La copie budgétaire peine encore à convaincre, notamment François Villeroy de Galhau. Interrogé par nos confrères de Ouest-France, le gouverneur de la Banque de France a ainsi déploré que le déficit public du pays sur lequel repose le budget 2026 ne soit pas inférieur à 5%. «J’aurais souhaité une réduction plus forte», a-t-il déclaré tout en estimant que la France se mettait «en danger» dans le cas où son déficit public dépassait encore les 5% du produit intérieur brut (PIB) cette année après les 5,4% l’an passé.

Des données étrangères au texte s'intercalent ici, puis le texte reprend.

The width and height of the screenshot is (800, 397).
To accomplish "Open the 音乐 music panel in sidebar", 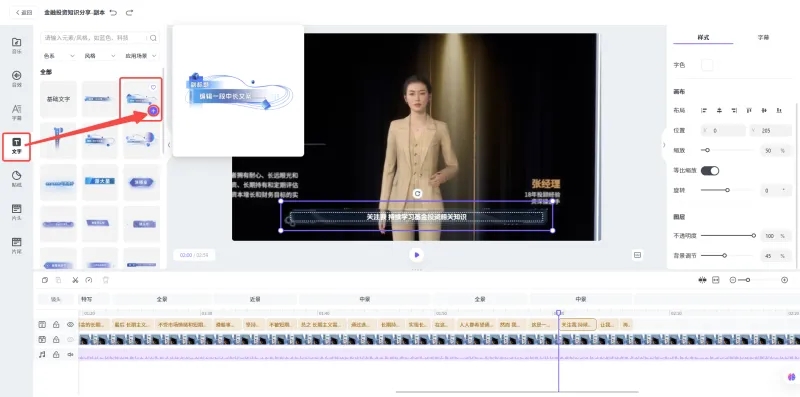I will (16, 45).
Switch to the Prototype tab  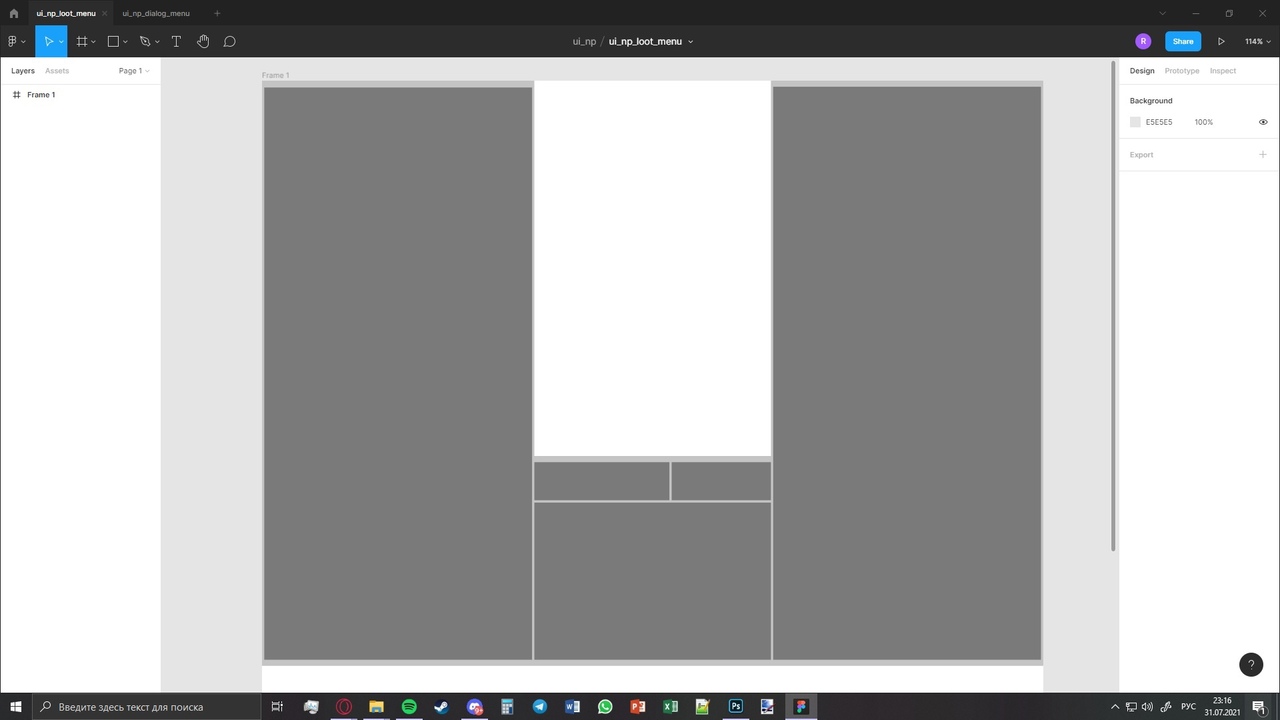coord(1181,71)
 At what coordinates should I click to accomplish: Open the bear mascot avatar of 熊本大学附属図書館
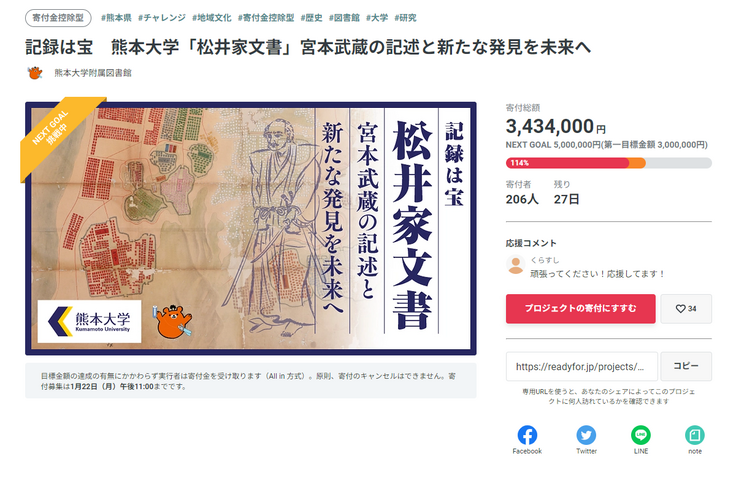[x=35, y=73]
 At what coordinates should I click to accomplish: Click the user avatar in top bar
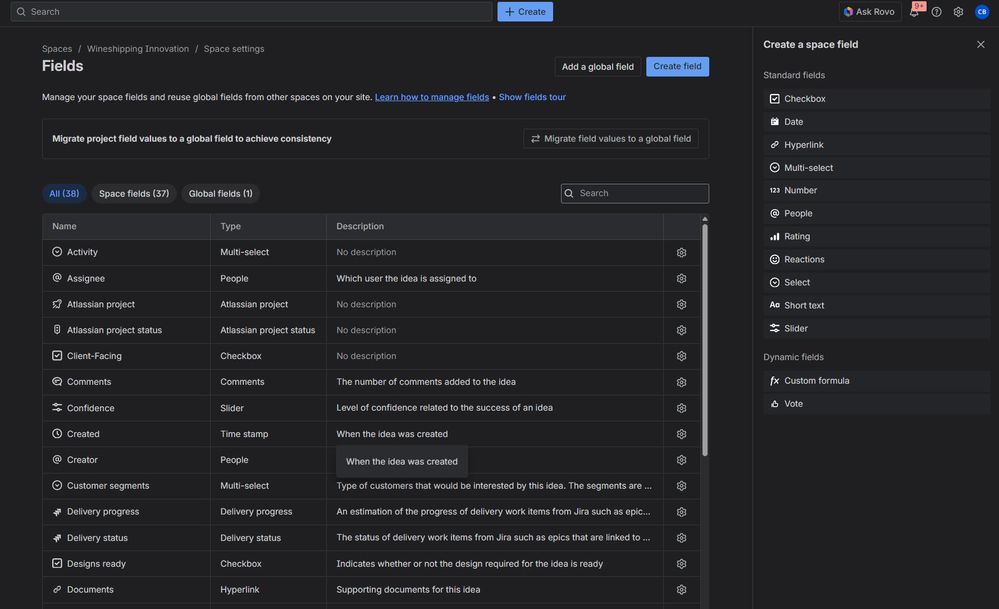click(982, 12)
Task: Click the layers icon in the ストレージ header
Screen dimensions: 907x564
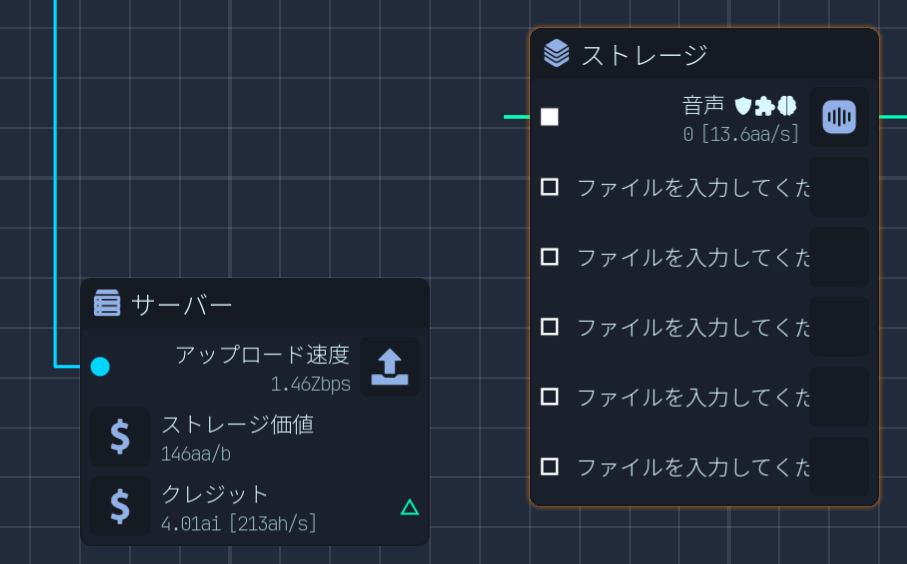Action: [x=556, y=53]
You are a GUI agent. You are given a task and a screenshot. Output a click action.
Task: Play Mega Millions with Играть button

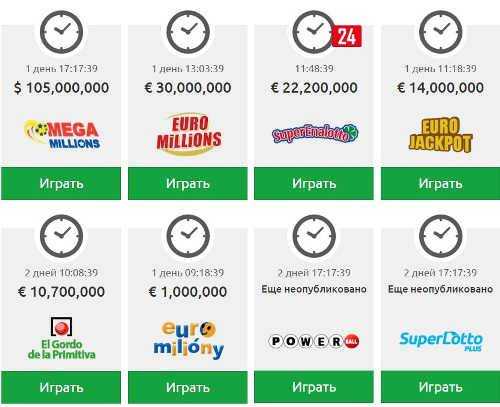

Pour autant, même s’il déplore cette situation, François Villeroy de Galhau estime qu’il va falloir respecter l’objectif qui a été affiché par le gouvernement de Sébastien Lecornu. Alors que la situation économique française met parfois le feu aux poudres lors des débats à l’Assemblée nationale, le banquier central avait déjà lancé à la mi-janvier un appel du pied aux parlementaires afin de stabiliser les finances publiques en évitant de «jouer avec l’impôt». «La créativité fiscale dans les joutes parlementaires, fût-elle virtuelle, a un effet très réel et négatif sur le moral des entrepreneurs», avait-il indiqué lors de ses vœux.

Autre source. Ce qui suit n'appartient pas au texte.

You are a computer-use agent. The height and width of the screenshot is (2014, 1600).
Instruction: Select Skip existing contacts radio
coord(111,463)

Situation internationale et Mercosur

Ainsi, et alors que le Parlement n’a jamais été autant divisé sur les questions liées à la fiscalité, François Villeroy de Galhau avait notamment plaidé pour un double objectif, à savoir celui de stabiliser les dépenses en volume et rendre l’impôt «plus stable et plus juste» du côté des recettes. «Ramener notre déficit public total à 5% du PIB au maximum en 2026 est à la fois indispensable et encore atteignable», avait-il encore précisé.

Évoquant dans le même temps la situation internationale, et alors que Donald Trump avait menacé plusieurs pays de nouveaux droits de douane, dont la France, avant de finalement revenir sur sa décision, François Villeroy de Galhau a affirmé que «l’Europe doit prendre davantage en main son destin économique pour réduire sa dépendance» vis-à-vis de la Chine et des États-Unis, et «tant mieux quand certaines menaces inacceptables sont retirées». Quant à l’accord commercial UE-Mercosur dont sa ratification est suspendue après la saisine de la Cour de justice de l’Union européenne pour vérifier la légalité du traité, le gouverneur de la Banque de France a estimé que ne pas le signer «ne serait pas un remède» même s’il reconnaît qu’«il y a une crise» dans certaines filières agricoles.